The country’s largest miner Coal India does not anticipate a fuel supply crunch as seen last summer. Coal India chairman Pramod Agrawal, in an interview with The Telegraph said that there is no “dethroning” of coal as a major fuel source at least in the next two decades and touched upon a need for a judicious increase in the price of coal.
Coal India has an ambitious production target of 700 million tones (mt) in 2022-23. Based on the current production trend, what is the anticipation for March 31, 2023?
A: The target is definitely ambitious. We began FY23 entailing a quantum jump of 78 mt to breach the target. So far we have produced 61 mt more coal than last fiscal. Given the present production pace, we feel upbeat about sailing past the target by FY closure. On a progressive basis, we consistently maintained double-digit output growth. This was catalytic in bringing the annual asking growth rate down by nearly half to 6.4 per cent from 12.4 per cent at the start of the fiscal.
What steps are being taken by Coal India this year to prevent a situation seen last summer?
A: Such a situation is unlikely with improved production. We are augmenting our output capacity through the opening of greenfield projects and the expansion of existing projects. In the current fiscal we have started three mines with three more in the pipeline. During the past two financial years, CIL has approved a total of 52 projects which contribute to incremental capacity creation of an aggregate 378 mt/year. These will start contributing in a phased manner.
Coal India has managed a significant improvement in the bottom line in H1FY23 despite pressure on operational costs and wage negotiations. Can the trend persist without any increase in the price of coal?

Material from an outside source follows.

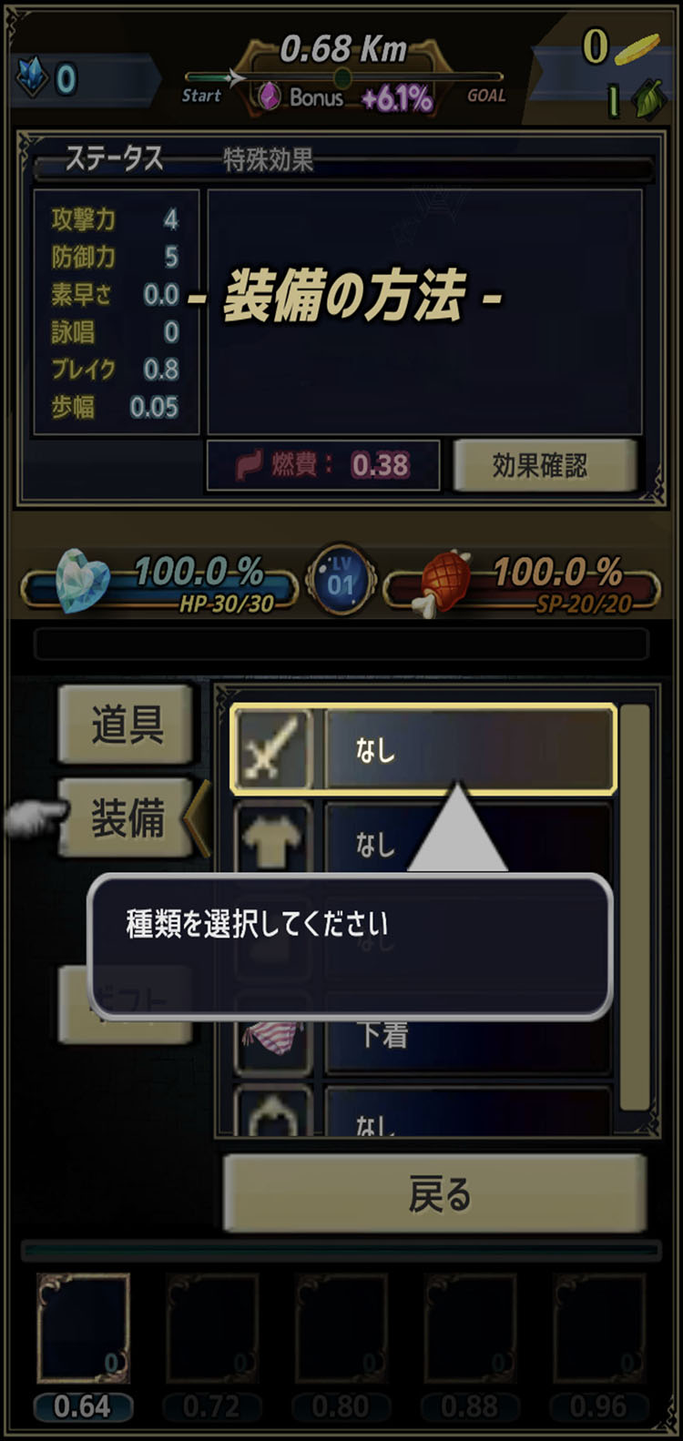Tap the heart gem HP icon
Image resolution: width=683 pixels, height=1441 pixels.
pos(82,579)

A: Our consolidated PAT of Rs 14,878 crore in H1FY23 was the highest ever, for the first half of any fiscal till now, despite capping our prices close to five years. To balance the wage increase, provisioning has already begun on a quarterly basis starting Q2FY22. A price increase is necessary and bound to happen. The idea is we have to be adequately compensated and whatever the increase it should take care of our EBITDA. While protecting our bottom line we will also consider the impact on the price of energy in the country because the coal price increase has a cascading effect on various factors. We will take all our stakeholders on board and endeavour to balance the price increase judiciously.

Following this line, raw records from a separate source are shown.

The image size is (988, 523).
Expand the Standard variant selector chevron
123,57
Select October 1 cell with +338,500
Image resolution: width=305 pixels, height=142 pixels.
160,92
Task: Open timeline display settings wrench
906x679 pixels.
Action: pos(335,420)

What is the broader outlook of coal over the next 5 years especially since the country has set an ambitious target on renewables? How is Coal India gearing up to protect its future amid the shifting energy base?
A: Coal is not threatened by the onrush of renewables for now. Coal cannot be dethroned from its energy pedestal for the next two decades if not more. In a welcome move, renewables are growing but not at the brisk pace that they can effectively dislodge coal in the country’s energy basket. Till then coal continues to shoulder the baseload of India’s electricity generation. Coal India shall hold its energy leadership in the future as well.
We are also moving into solar power generation aiming at 3 GW generation by FY24. In the wake of increasing energy demand, I feel, no single fuel can cater to the entire demand and it has to be a mix of all available sources. Coal India will be strongly contributing its share.
What are the digitization initiatives being taken at Coal India to improve operational efficiency?
A: Digitisation and automation are not a choice but an imperative to compete in the open market and increase transparency and operational efficiency. In a first of its kind, we are going for digitalization of the mining process in 7 select OC mines in SECL and NCL to extract additional quantities of coal at lower costs by 2024. We are pursuing fully automated coal loading through the CHP/Silo combination.
ERP implementation hastened efficiency in major modules like payroll, finance, materials management, personnel, production, sales and marketing. The whole idea is to increase productivity, widen the consumer base and decrease import dependency.